== What the task requires ==
A line belongs in the answer if it contains "computer"; copy every such line from the entries below.

== Available data ==

----

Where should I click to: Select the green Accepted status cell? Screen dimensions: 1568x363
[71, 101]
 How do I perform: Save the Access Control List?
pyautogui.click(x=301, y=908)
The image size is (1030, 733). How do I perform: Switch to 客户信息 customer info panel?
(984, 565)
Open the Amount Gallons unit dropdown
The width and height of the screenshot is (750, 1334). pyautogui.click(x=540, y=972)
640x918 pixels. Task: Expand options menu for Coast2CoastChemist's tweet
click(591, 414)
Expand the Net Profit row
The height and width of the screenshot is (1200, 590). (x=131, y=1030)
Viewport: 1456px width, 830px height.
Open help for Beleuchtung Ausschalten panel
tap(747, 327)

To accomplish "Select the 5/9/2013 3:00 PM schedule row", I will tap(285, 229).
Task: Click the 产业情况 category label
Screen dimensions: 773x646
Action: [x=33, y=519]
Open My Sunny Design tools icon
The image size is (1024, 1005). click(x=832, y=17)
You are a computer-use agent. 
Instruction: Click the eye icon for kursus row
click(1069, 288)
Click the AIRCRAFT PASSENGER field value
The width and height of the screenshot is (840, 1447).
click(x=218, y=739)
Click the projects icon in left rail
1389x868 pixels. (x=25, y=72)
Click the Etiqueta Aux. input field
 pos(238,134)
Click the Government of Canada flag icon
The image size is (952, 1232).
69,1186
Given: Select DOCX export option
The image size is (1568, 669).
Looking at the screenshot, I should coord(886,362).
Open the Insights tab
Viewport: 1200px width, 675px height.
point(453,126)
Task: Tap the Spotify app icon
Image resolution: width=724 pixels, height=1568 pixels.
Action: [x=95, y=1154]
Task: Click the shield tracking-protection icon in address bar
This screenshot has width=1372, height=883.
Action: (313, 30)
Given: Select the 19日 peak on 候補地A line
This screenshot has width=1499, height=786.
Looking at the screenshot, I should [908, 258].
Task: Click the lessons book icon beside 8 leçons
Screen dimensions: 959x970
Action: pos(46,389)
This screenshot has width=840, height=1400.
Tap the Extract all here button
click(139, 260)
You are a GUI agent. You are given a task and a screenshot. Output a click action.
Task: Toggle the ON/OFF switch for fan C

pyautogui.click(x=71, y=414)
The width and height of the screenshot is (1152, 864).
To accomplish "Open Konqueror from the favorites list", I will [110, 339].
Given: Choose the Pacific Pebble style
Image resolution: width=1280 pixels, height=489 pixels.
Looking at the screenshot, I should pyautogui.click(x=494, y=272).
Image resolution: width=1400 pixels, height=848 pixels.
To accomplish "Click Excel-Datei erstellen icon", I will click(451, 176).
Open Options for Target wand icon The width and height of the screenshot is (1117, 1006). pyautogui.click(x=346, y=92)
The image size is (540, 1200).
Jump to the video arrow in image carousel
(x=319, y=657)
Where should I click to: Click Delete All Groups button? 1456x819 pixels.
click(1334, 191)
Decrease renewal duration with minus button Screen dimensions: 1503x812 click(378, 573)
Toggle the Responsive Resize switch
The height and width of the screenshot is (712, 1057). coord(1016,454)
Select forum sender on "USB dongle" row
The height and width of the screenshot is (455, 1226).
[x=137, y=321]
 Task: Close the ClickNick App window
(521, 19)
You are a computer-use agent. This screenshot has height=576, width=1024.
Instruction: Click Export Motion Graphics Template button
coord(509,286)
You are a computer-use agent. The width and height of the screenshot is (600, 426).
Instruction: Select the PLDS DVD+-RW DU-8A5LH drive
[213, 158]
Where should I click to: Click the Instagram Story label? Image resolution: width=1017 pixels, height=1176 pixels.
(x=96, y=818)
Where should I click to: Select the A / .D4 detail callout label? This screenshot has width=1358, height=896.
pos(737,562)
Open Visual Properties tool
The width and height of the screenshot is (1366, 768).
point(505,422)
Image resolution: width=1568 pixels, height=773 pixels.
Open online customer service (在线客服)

----

== Written reply ==
You are a computer-use agent. 
You are a computer-use agent. This screenshot has height=576, width=1024.
You are a computer-use agent. The width and height of the screenshot is (600, 426).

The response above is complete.